In sixteenth-century Europe, Augustine was received as one of the most prominent religious and philosophical authorities, yet the various parties appropriated his thought in different, often contrasting ways. Augustine was claimed as a thoroughly Lutheran, Catholic, or Calvinist thinker, and even hailed as the ideal Erasmian pastor. These wildly contrasting receptions raise crucial questions about the significance of Augustine's thought in the Reformation period. They also show the complex relationship between religious change and the new intellectual culture of Renaissance humanism.

Drawing on a variety of printed and manuscript sources, Arnoud Visser breaks new ground in three ways. He systematically grounds Augustine's theological reception in the history of reading and the material culture of books and manuscripts. He does not confine his examination to particular confessional parties or specific geographic boundaries, but offers a cross-confessional account of Augustine's appropriation in early modern Europe. Finally, he provides crucial insight into the nature of intellectual authority in the early modern period.

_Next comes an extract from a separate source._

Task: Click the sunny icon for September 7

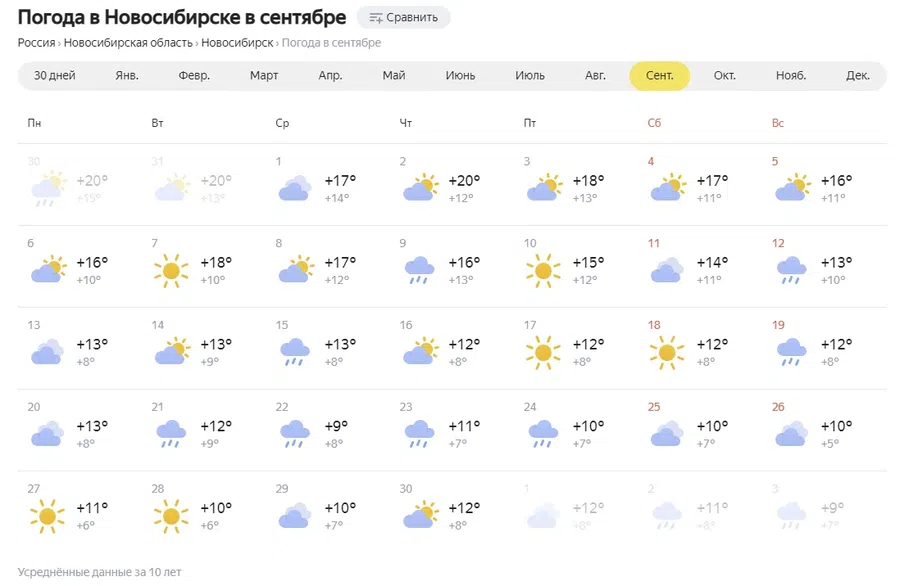Action: pos(171,270)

Central in this study are the production, circulation and consumption of Augustine's works. Visser examines the impact of the new art of print, the rise of humanist scholarship, and the emerging confessional divisions on Augustine's reception. He shows how editors navigated a wealth of patristic information by using search tools and anthologies, and explains how individual readers used their copies and how they applied their knowledge in public debates.Reading Augustine in the Reformationargues that emerging confessional pressures did not restrict intellectual life, as has often been claimed, but promoted exciting new areas and modes of scholarship.